INFORMATION SHOWN:
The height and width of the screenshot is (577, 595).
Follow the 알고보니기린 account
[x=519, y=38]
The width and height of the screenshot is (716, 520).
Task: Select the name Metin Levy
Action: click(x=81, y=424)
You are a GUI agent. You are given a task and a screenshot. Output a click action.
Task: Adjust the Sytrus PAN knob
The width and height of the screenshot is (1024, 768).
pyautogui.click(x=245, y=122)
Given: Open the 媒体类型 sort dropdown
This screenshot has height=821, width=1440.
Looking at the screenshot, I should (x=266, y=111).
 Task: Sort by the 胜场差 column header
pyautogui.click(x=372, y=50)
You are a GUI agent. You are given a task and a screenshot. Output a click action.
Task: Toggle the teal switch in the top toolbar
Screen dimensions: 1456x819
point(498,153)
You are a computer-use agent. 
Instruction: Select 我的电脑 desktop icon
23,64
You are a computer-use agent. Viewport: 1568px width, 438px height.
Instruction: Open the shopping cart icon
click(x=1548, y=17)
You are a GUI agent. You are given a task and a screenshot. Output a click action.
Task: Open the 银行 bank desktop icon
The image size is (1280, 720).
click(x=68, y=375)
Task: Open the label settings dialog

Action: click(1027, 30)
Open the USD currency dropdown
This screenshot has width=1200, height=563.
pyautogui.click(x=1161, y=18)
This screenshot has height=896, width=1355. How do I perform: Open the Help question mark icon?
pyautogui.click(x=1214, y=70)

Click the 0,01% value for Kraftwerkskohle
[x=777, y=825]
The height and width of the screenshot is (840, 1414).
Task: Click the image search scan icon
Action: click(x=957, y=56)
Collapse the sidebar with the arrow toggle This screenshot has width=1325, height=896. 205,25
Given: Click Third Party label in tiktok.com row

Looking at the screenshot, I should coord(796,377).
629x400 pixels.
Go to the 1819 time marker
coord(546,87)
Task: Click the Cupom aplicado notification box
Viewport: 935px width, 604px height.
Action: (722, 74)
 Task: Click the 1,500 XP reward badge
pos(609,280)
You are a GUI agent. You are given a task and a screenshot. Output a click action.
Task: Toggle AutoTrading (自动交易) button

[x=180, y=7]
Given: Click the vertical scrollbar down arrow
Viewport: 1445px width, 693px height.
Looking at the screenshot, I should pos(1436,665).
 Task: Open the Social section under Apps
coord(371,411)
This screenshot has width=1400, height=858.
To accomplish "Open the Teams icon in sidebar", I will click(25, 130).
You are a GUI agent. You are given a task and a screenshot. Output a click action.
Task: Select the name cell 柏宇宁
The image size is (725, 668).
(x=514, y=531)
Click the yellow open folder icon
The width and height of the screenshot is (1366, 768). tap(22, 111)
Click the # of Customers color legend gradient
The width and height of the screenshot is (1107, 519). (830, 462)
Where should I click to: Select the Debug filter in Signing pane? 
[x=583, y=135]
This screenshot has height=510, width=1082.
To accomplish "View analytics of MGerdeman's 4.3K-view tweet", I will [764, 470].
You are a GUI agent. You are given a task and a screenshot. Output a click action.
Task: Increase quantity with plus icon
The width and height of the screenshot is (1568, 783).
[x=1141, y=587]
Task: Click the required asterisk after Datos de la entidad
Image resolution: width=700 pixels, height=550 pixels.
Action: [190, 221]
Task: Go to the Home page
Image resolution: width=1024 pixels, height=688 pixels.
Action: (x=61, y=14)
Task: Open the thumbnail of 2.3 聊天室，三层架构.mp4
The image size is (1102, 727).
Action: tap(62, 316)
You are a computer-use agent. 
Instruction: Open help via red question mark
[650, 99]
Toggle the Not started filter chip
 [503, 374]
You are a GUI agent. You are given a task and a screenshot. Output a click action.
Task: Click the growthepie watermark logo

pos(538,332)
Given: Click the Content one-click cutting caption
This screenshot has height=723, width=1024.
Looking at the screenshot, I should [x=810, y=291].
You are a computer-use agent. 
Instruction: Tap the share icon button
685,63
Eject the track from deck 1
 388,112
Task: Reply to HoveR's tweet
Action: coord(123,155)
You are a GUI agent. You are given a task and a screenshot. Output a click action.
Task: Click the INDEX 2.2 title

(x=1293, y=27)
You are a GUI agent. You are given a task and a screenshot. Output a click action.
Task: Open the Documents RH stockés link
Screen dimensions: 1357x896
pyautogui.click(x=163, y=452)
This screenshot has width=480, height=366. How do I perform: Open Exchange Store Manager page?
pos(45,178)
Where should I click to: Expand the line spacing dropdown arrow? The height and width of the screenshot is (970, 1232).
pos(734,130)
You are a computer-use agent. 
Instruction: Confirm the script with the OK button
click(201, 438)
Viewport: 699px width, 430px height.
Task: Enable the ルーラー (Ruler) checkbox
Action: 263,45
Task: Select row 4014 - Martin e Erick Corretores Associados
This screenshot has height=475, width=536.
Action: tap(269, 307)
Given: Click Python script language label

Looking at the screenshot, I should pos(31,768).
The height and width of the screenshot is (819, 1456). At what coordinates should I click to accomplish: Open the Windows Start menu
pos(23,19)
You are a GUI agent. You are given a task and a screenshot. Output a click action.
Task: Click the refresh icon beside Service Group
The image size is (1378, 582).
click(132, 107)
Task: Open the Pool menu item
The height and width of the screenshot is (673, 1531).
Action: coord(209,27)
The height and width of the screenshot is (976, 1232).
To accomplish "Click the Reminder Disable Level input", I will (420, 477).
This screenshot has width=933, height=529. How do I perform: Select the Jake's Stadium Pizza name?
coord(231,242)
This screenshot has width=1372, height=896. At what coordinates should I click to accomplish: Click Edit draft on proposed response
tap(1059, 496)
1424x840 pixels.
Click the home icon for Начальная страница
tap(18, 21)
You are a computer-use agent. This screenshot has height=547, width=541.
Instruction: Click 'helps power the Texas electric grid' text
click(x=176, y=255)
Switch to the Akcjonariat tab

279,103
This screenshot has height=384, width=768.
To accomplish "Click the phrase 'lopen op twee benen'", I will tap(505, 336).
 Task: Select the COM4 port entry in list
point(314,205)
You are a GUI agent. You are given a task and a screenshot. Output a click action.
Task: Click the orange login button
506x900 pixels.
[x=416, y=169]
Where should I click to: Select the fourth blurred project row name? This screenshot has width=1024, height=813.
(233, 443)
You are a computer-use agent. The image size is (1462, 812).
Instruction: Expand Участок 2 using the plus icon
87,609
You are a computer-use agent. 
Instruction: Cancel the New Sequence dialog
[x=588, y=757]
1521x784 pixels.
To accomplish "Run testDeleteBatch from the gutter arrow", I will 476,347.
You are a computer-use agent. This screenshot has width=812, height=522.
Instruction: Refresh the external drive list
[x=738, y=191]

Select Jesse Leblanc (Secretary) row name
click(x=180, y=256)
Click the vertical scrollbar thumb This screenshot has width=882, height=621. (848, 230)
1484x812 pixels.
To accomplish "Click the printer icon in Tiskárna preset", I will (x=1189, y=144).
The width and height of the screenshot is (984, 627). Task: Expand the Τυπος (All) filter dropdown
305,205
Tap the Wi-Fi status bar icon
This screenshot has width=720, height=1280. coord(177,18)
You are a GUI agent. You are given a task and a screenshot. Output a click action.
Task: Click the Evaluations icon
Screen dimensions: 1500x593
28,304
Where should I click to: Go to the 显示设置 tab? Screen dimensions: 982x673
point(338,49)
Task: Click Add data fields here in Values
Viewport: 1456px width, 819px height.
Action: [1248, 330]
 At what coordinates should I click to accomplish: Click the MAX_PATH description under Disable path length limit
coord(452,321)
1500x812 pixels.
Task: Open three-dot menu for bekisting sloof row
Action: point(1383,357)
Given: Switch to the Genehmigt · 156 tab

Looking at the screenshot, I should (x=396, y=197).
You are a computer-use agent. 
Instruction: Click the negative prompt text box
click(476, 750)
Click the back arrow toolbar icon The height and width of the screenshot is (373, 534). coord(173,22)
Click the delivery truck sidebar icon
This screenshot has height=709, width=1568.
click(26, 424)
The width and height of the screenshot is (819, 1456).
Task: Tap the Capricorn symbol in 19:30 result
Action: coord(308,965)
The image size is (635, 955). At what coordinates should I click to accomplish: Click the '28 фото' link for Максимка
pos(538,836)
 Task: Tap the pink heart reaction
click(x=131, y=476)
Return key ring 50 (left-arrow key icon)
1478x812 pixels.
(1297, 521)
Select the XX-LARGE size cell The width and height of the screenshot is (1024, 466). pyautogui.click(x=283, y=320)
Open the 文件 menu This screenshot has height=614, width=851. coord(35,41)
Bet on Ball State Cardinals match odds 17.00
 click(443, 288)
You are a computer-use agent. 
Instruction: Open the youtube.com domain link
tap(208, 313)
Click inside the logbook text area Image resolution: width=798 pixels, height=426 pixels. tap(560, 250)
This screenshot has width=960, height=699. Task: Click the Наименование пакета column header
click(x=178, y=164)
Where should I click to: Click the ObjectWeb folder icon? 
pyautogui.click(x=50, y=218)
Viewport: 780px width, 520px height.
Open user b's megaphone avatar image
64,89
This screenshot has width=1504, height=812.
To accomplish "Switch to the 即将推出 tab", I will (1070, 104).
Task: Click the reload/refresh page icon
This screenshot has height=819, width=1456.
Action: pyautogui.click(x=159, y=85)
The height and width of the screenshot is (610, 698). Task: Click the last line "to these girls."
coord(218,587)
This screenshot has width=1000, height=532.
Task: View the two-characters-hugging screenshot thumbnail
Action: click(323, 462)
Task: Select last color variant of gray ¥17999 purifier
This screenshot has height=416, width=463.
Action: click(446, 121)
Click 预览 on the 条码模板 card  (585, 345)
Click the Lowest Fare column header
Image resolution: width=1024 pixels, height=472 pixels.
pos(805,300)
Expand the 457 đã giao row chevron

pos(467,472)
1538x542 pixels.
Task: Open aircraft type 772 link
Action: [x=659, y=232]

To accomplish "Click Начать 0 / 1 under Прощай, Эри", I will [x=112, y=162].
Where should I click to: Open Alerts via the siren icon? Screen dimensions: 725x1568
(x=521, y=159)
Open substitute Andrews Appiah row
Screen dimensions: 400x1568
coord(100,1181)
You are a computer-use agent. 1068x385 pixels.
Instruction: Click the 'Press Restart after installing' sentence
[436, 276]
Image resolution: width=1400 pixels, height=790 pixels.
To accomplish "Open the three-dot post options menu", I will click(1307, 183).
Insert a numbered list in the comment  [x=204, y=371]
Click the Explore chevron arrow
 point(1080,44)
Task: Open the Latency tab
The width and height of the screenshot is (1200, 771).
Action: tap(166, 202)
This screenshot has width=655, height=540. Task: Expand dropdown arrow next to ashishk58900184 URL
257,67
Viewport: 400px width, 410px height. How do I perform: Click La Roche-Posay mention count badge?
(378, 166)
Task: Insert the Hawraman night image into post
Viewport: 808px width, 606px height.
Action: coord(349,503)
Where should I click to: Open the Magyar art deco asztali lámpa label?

GOAL OF THE EXERCISE: Read the data above and pull out each line that holds the string "Insert".

ANSWER:
Insert a numbered list in the comment  [x=204, y=371]
Task: Insert the Hawraman night image into post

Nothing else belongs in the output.